_Exercise directions_
Scanning the entries below, copy every line that contains the word "agent".

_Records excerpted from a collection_

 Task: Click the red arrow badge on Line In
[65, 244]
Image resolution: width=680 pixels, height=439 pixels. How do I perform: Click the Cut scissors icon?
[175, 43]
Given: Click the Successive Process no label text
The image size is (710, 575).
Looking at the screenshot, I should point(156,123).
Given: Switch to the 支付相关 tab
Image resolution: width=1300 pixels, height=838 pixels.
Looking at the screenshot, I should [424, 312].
---
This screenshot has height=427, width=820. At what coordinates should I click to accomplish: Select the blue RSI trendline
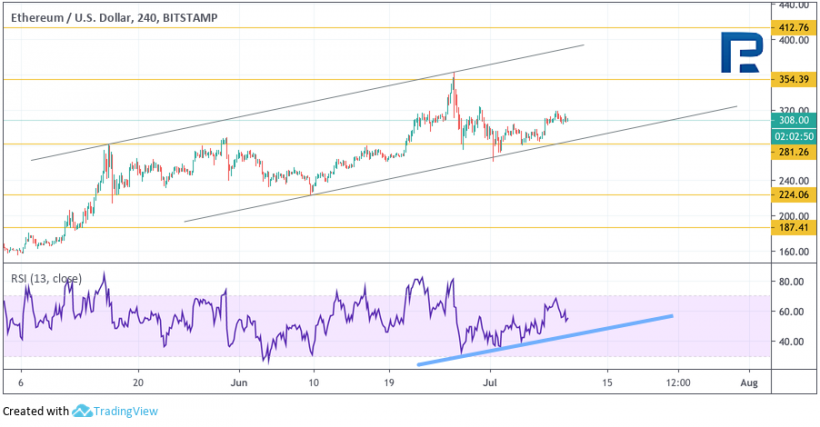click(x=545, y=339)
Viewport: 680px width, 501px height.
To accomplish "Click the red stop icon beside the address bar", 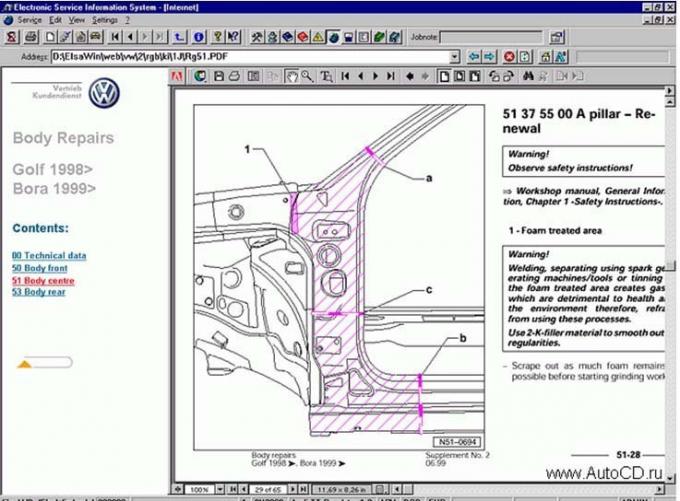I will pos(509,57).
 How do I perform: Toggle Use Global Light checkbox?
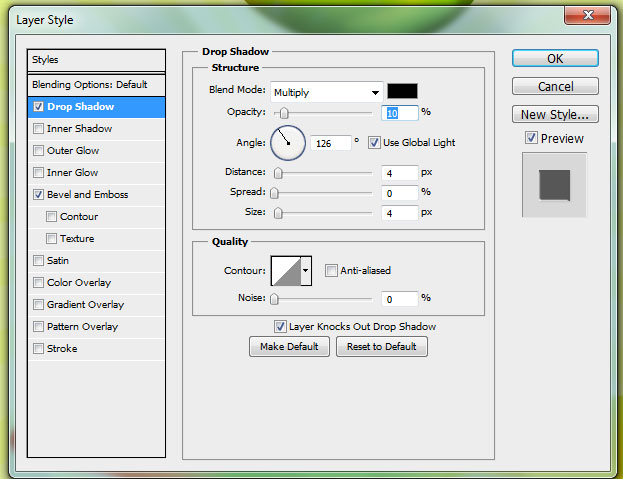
==
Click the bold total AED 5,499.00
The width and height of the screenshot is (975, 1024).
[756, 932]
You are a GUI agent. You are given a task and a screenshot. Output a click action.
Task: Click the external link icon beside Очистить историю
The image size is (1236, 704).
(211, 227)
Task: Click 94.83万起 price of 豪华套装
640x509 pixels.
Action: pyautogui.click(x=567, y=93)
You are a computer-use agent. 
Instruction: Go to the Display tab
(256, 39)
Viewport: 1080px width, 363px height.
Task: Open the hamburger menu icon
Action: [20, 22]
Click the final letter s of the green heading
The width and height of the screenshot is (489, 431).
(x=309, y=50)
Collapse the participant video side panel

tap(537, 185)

_Answer to this task_
You are a GUI agent. You are given a task and a screenshot. Output a click action.
You are a computer-use agent. 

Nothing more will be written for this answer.